_WHAT IS REQUIRED_
Repeat each entry in full, exactly.

[Stored data entries]
──────────

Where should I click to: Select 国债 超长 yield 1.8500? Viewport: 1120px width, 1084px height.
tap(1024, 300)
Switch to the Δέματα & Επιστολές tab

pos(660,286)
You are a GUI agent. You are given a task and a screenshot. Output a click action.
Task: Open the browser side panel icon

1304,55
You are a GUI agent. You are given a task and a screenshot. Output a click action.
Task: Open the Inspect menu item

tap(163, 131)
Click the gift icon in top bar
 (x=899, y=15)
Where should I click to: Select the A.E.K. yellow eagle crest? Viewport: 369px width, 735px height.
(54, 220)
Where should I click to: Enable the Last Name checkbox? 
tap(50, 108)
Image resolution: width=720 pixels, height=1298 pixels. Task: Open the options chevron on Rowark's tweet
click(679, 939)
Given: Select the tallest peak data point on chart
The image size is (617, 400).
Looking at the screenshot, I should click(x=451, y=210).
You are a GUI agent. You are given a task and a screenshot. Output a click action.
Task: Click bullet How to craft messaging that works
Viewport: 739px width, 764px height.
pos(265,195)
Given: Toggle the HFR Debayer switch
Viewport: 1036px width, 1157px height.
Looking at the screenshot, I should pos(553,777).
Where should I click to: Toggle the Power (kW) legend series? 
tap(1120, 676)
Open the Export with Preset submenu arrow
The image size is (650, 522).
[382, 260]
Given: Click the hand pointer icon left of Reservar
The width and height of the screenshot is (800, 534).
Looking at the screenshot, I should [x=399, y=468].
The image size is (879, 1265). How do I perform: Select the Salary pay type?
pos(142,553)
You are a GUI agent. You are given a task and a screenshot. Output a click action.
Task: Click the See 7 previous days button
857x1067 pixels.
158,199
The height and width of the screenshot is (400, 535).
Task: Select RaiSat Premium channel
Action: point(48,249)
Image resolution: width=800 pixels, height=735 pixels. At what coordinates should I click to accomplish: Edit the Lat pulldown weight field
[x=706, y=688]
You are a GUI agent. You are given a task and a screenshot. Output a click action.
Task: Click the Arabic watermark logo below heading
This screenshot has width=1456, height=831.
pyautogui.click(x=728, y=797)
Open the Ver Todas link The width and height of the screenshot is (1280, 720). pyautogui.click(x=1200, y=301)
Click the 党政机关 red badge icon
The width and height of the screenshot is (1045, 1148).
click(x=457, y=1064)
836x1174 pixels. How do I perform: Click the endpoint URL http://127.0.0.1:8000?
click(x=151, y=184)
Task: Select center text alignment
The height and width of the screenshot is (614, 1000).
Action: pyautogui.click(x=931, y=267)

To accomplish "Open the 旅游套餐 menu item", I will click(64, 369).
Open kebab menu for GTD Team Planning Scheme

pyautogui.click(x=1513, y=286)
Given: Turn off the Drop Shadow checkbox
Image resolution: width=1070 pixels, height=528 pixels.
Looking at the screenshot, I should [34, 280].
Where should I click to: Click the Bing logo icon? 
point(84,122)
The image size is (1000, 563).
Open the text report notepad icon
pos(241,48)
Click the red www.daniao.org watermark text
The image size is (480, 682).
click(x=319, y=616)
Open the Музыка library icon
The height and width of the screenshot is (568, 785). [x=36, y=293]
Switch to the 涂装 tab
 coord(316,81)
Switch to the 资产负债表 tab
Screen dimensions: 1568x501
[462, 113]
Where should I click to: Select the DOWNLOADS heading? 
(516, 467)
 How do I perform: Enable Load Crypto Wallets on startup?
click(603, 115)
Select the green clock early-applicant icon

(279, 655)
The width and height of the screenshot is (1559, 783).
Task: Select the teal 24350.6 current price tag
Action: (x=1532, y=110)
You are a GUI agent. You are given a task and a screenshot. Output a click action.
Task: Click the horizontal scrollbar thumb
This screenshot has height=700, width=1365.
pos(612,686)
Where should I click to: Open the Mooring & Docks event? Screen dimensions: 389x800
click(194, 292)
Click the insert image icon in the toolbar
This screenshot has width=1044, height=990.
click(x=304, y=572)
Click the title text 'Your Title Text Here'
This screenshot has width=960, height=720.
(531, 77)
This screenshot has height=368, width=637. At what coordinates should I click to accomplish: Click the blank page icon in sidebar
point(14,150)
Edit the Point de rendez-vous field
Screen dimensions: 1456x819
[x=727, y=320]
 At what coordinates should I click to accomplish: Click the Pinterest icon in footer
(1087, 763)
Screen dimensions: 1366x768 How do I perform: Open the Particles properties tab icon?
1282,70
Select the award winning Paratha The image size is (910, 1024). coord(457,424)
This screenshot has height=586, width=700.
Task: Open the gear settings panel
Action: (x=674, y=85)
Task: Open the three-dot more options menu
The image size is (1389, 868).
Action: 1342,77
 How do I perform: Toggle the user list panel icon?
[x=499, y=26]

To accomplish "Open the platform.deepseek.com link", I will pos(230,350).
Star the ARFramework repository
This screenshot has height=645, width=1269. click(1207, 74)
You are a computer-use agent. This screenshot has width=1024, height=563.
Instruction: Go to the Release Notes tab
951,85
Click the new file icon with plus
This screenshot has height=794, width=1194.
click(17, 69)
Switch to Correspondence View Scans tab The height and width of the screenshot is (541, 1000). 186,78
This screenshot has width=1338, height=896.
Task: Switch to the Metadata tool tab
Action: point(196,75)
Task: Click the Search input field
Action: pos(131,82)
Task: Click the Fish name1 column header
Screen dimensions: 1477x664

──────────

_WRITTEN REPLY_
Where should I click to: Select 国债 超长 yield 1.8500? Viewport: 1120px width, 1084px height.
tap(1024, 300)
Switch to the Δέματα & Επιστολές tab

pos(660,286)
You are a GUI agent. You are given a task and a screenshot. Output a click action.
Task: Open the browser side panel icon

1304,55
You are a GUI agent. You are given a task and a screenshot. Output a click action.
Task: Open the Inspect menu item

tap(163, 131)
Click the gift icon in top bar
 (x=899, y=15)
Where should I click to: Select the A.E.K. yellow eagle crest? Viewport: 369px width, 735px height.
(54, 220)
Where should I click to: Enable the Last Name checkbox? 
tap(50, 108)
Image resolution: width=720 pixels, height=1298 pixels. Task: Open the options chevron on Rowark's tweet
click(679, 939)
Given: Select the tallest peak data point on chart
The image size is (617, 400).
Looking at the screenshot, I should click(x=451, y=210).
You are a GUI agent. You are given a task and a screenshot. Output a click action.
Task: Click bullet How to craft messaging that works
Viewport: 739px width, 764px height.
pos(265,195)
Given: Toggle the HFR Debayer switch
Viewport: 1036px width, 1157px height.
Looking at the screenshot, I should pos(553,777).
Where should I click to: Toggle the Power (kW) legend series? 
tap(1120, 676)
Open the Export with Preset submenu arrow
The image size is (650, 522).
[382, 260]
Given: Click the hand pointer icon left of Reservar
The width and height of the screenshot is (800, 534).
Looking at the screenshot, I should [x=399, y=468].
The image size is (879, 1265). How do I perform: Select the Salary pay type?
pos(142,553)
You are a GUI agent. You are given a task and a screenshot. Output a click action.
Task: Click the See 7 previous days button
857x1067 pixels.
158,199
The height and width of the screenshot is (400, 535).
Task: Select RaiSat Premium channel
Action: point(48,249)
Image resolution: width=800 pixels, height=735 pixels. At what coordinates should I click to accomplish: Edit the Lat pulldown weight field
[x=706, y=688]
You are a GUI agent. You are given a task and a screenshot. Output a click action.
Task: Click the Arabic watermark logo below heading
This screenshot has width=1456, height=831.
pyautogui.click(x=728, y=797)
Open the Ver Todas link The width and height of the screenshot is (1280, 720). pyautogui.click(x=1200, y=301)
Click the 党政机关 red badge icon
The width and height of the screenshot is (1045, 1148).
click(x=457, y=1064)
836x1174 pixels. How do I perform: Click the endpoint URL http://127.0.0.1:8000?
click(x=151, y=184)
Task: Select center text alignment
The height and width of the screenshot is (614, 1000).
Action: pyautogui.click(x=931, y=267)

To accomplish "Open the 旅游套餐 menu item", I will click(64, 369).
Open kebab menu for GTD Team Planning Scheme

pyautogui.click(x=1513, y=286)
Given: Turn off the Drop Shadow checkbox
Image resolution: width=1070 pixels, height=528 pixels.
Looking at the screenshot, I should [34, 280].
Where should I click to: Click the Bing logo icon? 
point(84,122)
The image size is (1000, 563).
Open the text report notepad icon
pos(241,48)
Click the red www.daniao.org watermark text
The image size is (480, 682).
click(x=319, y=616)
Open the Музыка library icon
The height and width of the screenshot is (568, 785). [x=36, y=293]
Switch to the 涂装 tab
 coord(316,81)
Switch to the 资产负债表 tab
Screen dimensions: 1568x501
[462, 113]
Where should I click to: Select the DOWNLOADS heading? 
(516, 467)
 How do I perform: Enable Load Crypto Wallets on startup?
click(603, 115)
Select the green clock early-applicant icon

(279, 655)
The width and height of the screenshot is (1559, 783).
Task: Select the teal 24350.6 current price tag
Action: (x=1532, y=110)
You are a GUI agent. You are given a task and a screenshot. Output a click action.
Task: Click the horizontal scrollbar thumb
This screenshot has height=700, width=1365.
pos(612,686)
Where should I click to: Open the Mooring & Docks event? Screen dimensions: 389x800
click(194, 292)
Click the insert image icon in the toolbar
This screenshot has width=1044, height=990.
click(x=304, y=572)
Click the title text 'Your Title Text Here'
This screenshot has width=960, height=720.
(531, 77)
This screenshot has height=368, width=637. At what coordinates should I click to accomplish: Click the blank page icon in sidebar
point(14,150)
Edit the Point de rendez-vous field
Screen dimensions: 1456x819
[x=727, y=320]
 At what coordinates should I click to accomplish: Click the Pinterest icon in footer
(1087, 763)
Screen dimensions: 1366x768 How do I perform: Open the Particles properties tab icon?
1282,70
Select the award winning Paratha The image size is (910, 1024). coord(457,424)
This screenshot has height=586, width=700.
Task: Open the gear settings panel
Action: (x=674, y=85)
Task: Open the three-dot more options menu
The image size is (1389, 868).
Action: 1342,77
 How do I perform: Toggle the user list panel icon?
[x=499, y=26]

To accomplish "Open the platform.deepseek.com link", I will pos(230,350).
Star the ARFramework repository
This screenshot has height=645, width=1269. click(1207, 74)
You are a computer-use agent. This screenshot has width=1024, height=563.
Instruction: Go to the Release Notes tab
951,85
Click the new file icon with plus
This screenshot has height=794, width=1194.
click(17, 69)
Switch to Correspondence View Scans tab The height and width of the screenshot is (541, 1000). 186,78
This screenshot has width=1338, height=896.
Task: Switch to the Metadata tool tab
Action: point(196,75)
Task: Click the Search input field
Action: pos(131,82)
Task: Click the Fish name1 column header
Screen dimensions: 1477x664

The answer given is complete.